It can be seen that the accuracy of the target detection box is extremely important in the chromosome instance segmentation tasks. Generally, when detecting clustered targets, the classification confidence of the target box is often high, but the actual detection result is poor, which leads to a decrease in the AP score with high IoU threshold. To address this issue, Jiang et al. constructed IoU Net, which predicts the IoU of the regression box and the ground truth box to replace original classification confidence, which eliminated the screening error caused by the misleading classification confidence, thus improved the target detection performance (Jiang et al., 2018). Wu et al. constructed the IoU-aware single-stage object detector. It also predicts the IoU of the regression box and the ground truth box and then uses it as a multiplicative operator to correct the classification confidence (Wu et al., 2020). The corrected confidence is better correlated with the positioning accuracy, which effectively improves the positioning accuracy. Chen et al. constructed the supervised edge attention network (SEA Net) (Chen et al., 2020). The IoU of the regression box and the ground truth box are achieved and multiplied with the classification confidence to improve the detection accuracy of the clustered target. Moreover, they designed an extra head branch to help predict the edge of mask to improve the segmentation effect when the IoU threshold is high. For instance, segmentation tasks where the classification confidence is high while the actual segmentation result is not that satisfactory, Huang et al. multiplies the IoU of the predicted mask and the ground truth mask with the classification confidence to construct the Mask Scoring RCNN (MS RCNN) (Huang, et al., 2019). It considers the classification score and the quality score of the predicted mask, and the segmentation result is further improved compared with Mask RCNN. The methods mentioned before adopted either the IoU of the predicted box or the IoU of the predicted mask, and the ground truth box to modify the classification confidence. However, it does not consider whether the prediction process is interpretable. If an interpretable method is adopted, the performance will be better.

Contribution

This study proposes a chromosome instance segmentation network based on regression correction to achieve precise segmentation in the Giemsa-banding chromosome images. The main contributions of this study are summarized as follows.

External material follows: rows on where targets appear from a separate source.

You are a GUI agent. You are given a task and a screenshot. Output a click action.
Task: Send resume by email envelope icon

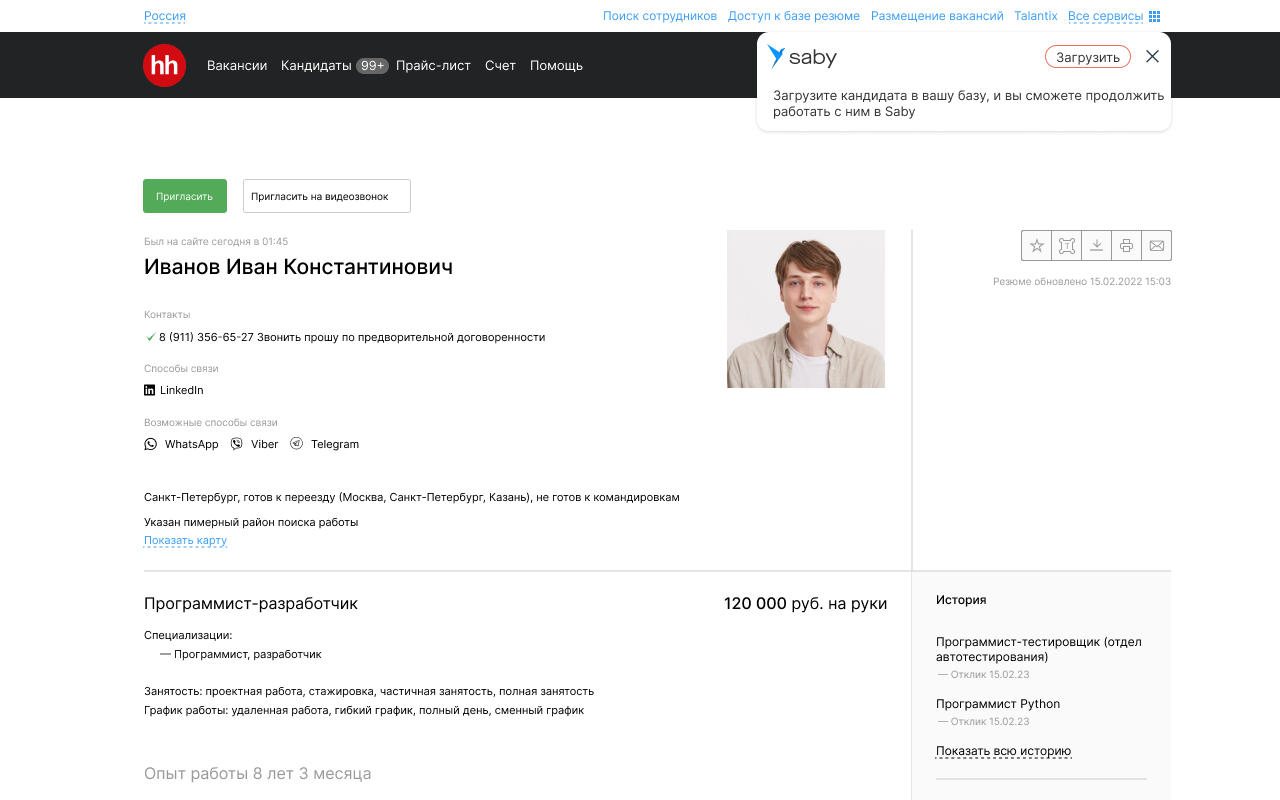tap(1157, 245)
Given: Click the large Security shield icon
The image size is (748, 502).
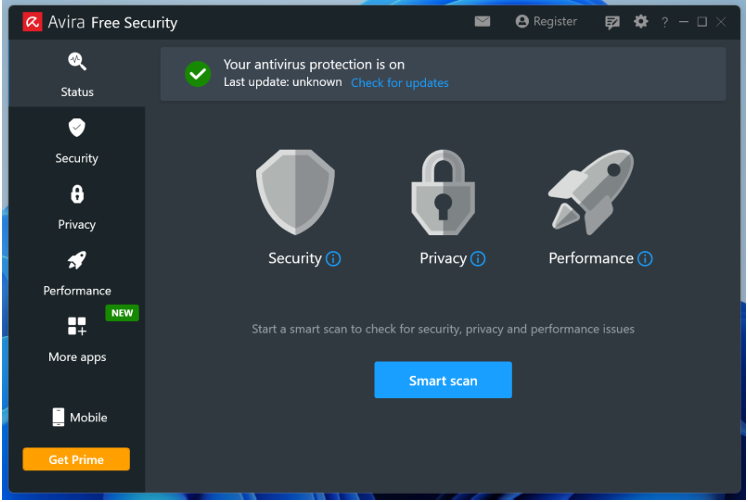Looking at the screenshot, I should pyautogui.click(x=295, y=193).
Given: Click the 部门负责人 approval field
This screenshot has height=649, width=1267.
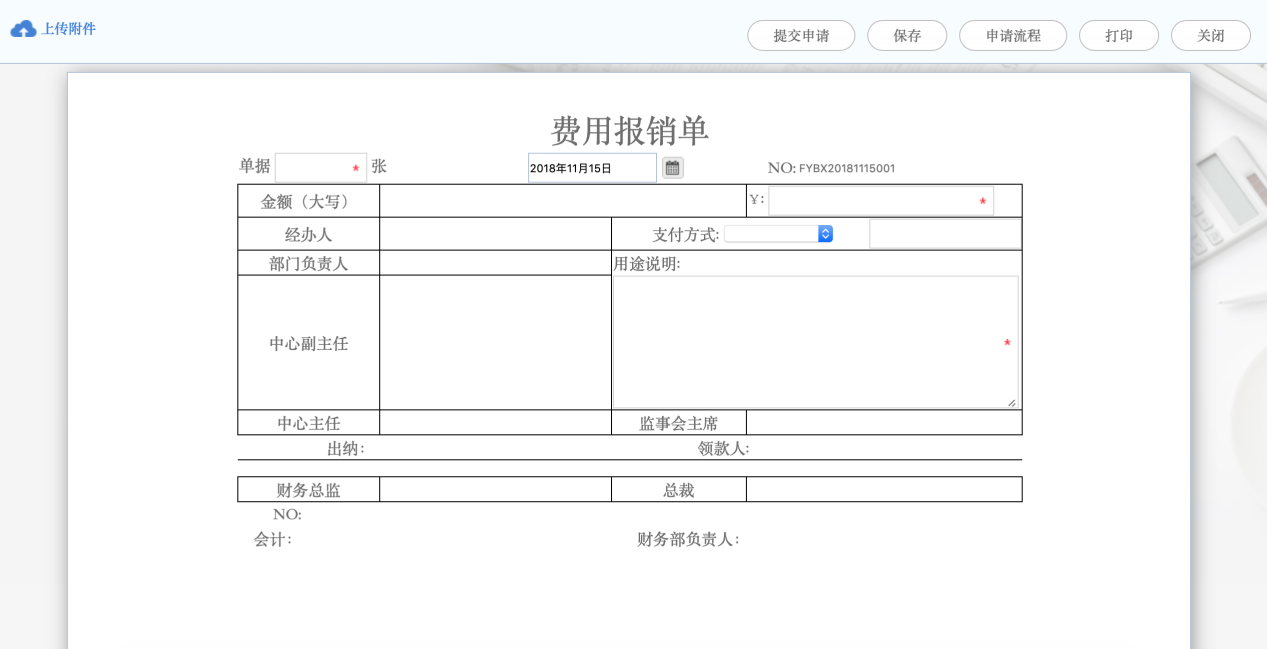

1) Considering high classification confidence but poor detection and segmentation performance in reality, more relevant confidence of P_Box and IoU_Mask with positioning accuracy and segmentation accuracy are achieved without extra head branches to achieve better correction of the classification confidence. P_Box is the predicted probability based on the regression box, and IoU_Mask is the predicted IoU based on the mask.

2) Considering that the traditional non-maximum suppression algorithms based on the overlap screening of prediction boxes, which may result in missing or wrong target boxes, a non-maximum suppression algorithm based on instance mask screening is proposed to improve the segmentation of instances.

3) Since the traditional IoU loss function is not sensitive to the wrong segmentation area, K-IoU loss function is designed. It divides the area to be segmented into K parts and calculate the weight of each part to the overall segmentation loss according to the proportion of the area to be segment in each part to the total area, which improves the sensitivity of the network to error segmentation and makes the penalty reasonable.

Methods

Instance Segmentation Model Based on Regression Correction

The multitask supervised learning method is known to make good use of valuable information to obtain more accurate results for each task. Its effectiveness lies in the correlation between all tasks. However, the predicted result of the regression branch is the offset of the regression box rather than the actual coordinates. There is no direct correlation between the offset and the IoU score, which makes it not reasonable enough. In addition, the use of IoU score to modify the classification confidence will cause the drop of classification confidence, thus worsen the subsequent non-maximum suppression operations. Therefore, Wu et al. and Chen et al. proposed regression branches to predict IoU scores under a multitask supervised learning framework, but the results showed low correlation with the real IoU scores. To address this issue, we propose here a regression correction-based instance segmentation network for chromosome segmentation, as shown in Figure 1.

FIGURE 1

FIGURE 1. Structure of the regression correction network.

First, a regression confidence P_Box is introduced, as shown in Eq. 1. Taking the prediction result of the regression branch as input, P_Box is predicted through a fully connected layer with 1,024 output nodes. It helps make the prediction process of P_Box more reasonable, which shows stronger correlation with positioning accuracy.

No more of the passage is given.